Source passage:

The extent of aspartic acid racemization in other shell specimens previously analysed by gas chromatography GC) from the TAZ in Core SV#23 reveal that several are significantly older than the foraminifers within the host sediments (Cann et al., 2006; Table 1). The differences in the extent of racemization far exceed potential differences related to a genus-effect on racemization rate. A confounding point is that the taphonomic state of shell preservation is not necessarily a reliable indicator of fossil age. For example, the articulated specimen of Bassina sp. at 12–14 cm has a D/L aspartic acid value of 0.466±0.046 (UWGA-670) consistent with a Late Pleistocene age (Last Interglacial; MIS 5e), while a disarticulated specimen of the same genus has a similar D/L value of 0.443±0.037, revealing that articulated specimens do not necessarily indicate that they are in situ. Both specimens were reworked into the TAZ with the most likely source being a submarine outcrop of the Last Interglacial (MIS 5e) Glanville Formation (Belperio et al., 1995). Collectively, the results from Core SV#23 highlight that the physical reworking of larger fossil shells is likely to be more common than for foraminifers, as their physical size and hydrodynamic character renders them more easily transported.

The lower portion of Core SV#23 reveals two older packages of sediment within the core, of Late Pleistocene age and beyond the range of radiocarbon dating (>50 ka). Based on the average extent of racemization down-profile, a step change is evident in amino acid D/L values indicating two chronostratigraphically distinct sediment packages.

Data section:
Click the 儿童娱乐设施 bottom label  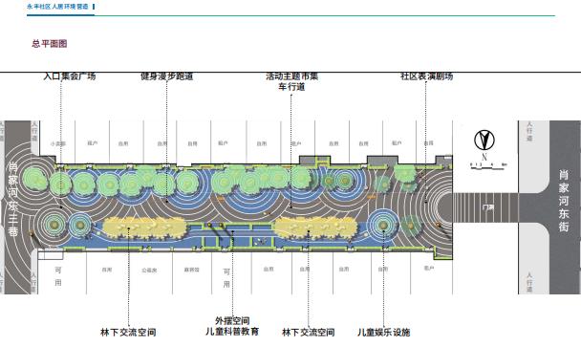coord(384,332)
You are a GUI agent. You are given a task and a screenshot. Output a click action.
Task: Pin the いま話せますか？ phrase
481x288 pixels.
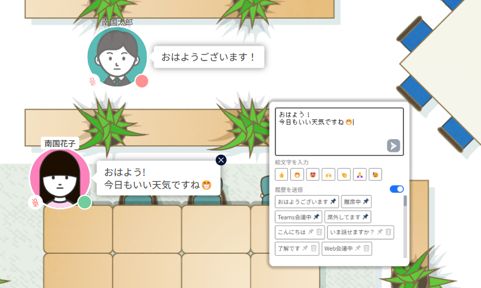click(x=380, y=232)
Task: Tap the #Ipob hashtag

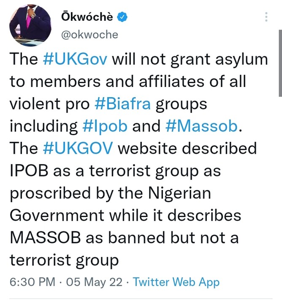Action: tap(103, 126)
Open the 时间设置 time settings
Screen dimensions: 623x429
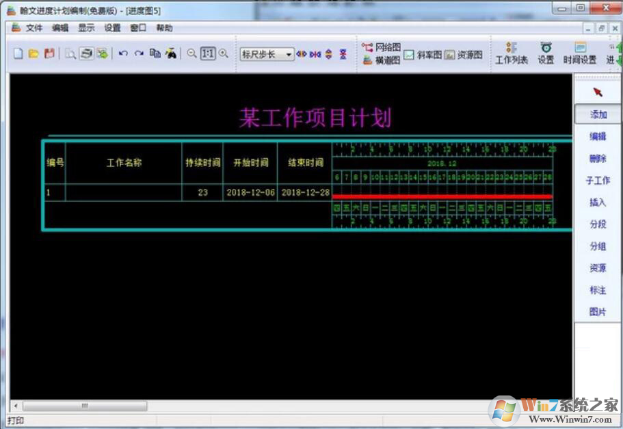[581, 53]
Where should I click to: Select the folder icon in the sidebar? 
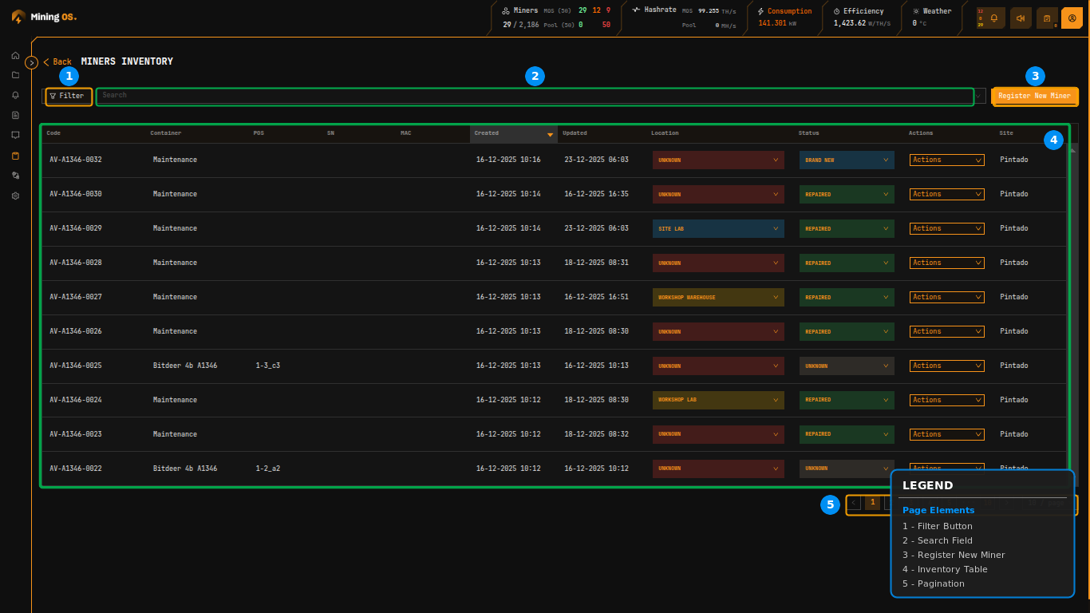(x=14, y=75)
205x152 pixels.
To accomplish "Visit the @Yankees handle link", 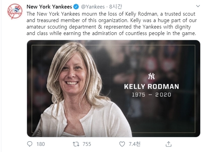I will point(93,7).
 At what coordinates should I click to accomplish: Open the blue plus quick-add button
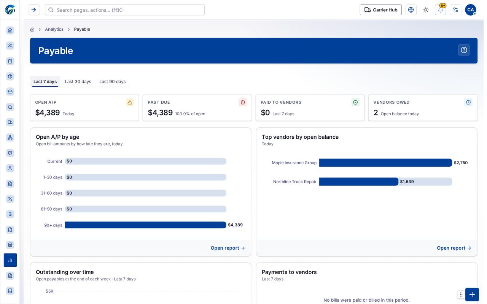pos(472,295)
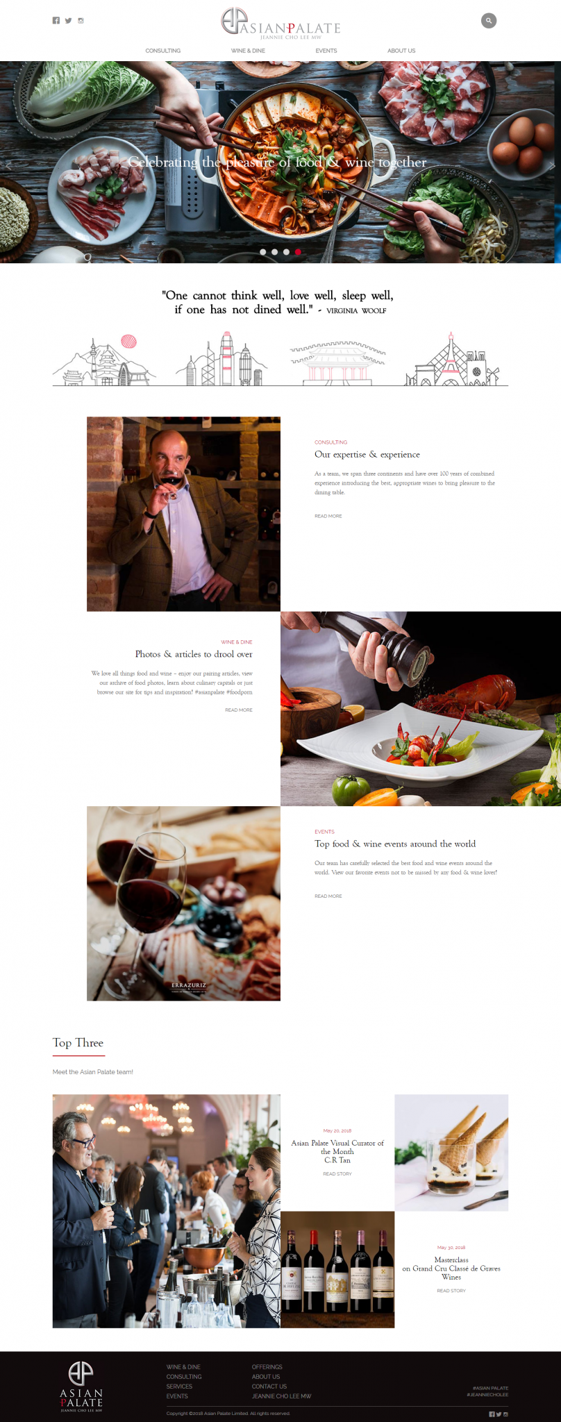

Exercise tasks:
**1.** Gather every line of the records that contains the word "Open", matching its case exactly.
**2.** Continue the passage on amino acid racemization in Core SV#23 from its final sentence.
The records are unrelated to the passage on amino acid racemization in Core SV#23.

Written responses:
**1.**
Open the 时间设置 time settings
 At what coordinates should I click to accomplish: Open the blue plus quick-add button

**2.**
Tarawa Atoll, Kiribati

Situated in the western equatorial Pacific Ocean, Tarawa Atoll comprises a series of connected reef islands forming a triangular atoll up to 40 km long and 25 km wide (Fig. 3). On the western side of the atoll, a shallow lagoon with a maximum water depth of 24 m is partly protected from the open ocean, by a series of small reef islands. Tarawa island is part of the Republic of Kiribati, a country consisting of 33 islands (coral atolls) forming three principal groups: Gilbert, Phoenix, and Line Islands.

Besides a longer history of reef subsidence, modern Tarawa Atoll has formed since the culmination of the post-glacial marine transgression some 8 ka (Biribo, 2012). Shallow drilling to 30 m below the ground surface identified four lithological units, which in ascending order include a basal, leached limestone of last interglacial age (MIS 5e) dated at 125±9 ka (Marshall & Jacobson, 1985) overlain by a poorly consolidated coral unit, and in turn overlain by unconsolidated sediment and cemented conglomerate (cay rock). The upper leached portion of the limestone unit represents a subaerial exposure surface, which would have formed during the Last Glacial Cycle at a time of lower sea levels between MIS 5d stadial lowstand and the LGM. The subaerial exposure surface characteristically occurs at 11–30 m below the modern land surface.

Modern sediments of Tarawa Atoll are derived from several sources that include the ocean reef flat, ocean beaches, channels, lagoon reef flat, and the lagoon floor and beaches. As with the older sediment, the modern sediments comprise bioclastic, skeletal carbonate sand. Sediment grains coarser than 0.25 mm in diameter include coral, foraminifers, marine molluscs, the octocoral Halimeda, and algal debris (Ebrahim, 1999). Foraminifers are a major contributor to the sediment bioclasts of many Pacific reef islands with up to 50% of sediment on Tarawa Atoll represented by the genera Amphistegina, Baculogypsina, and Calcarina.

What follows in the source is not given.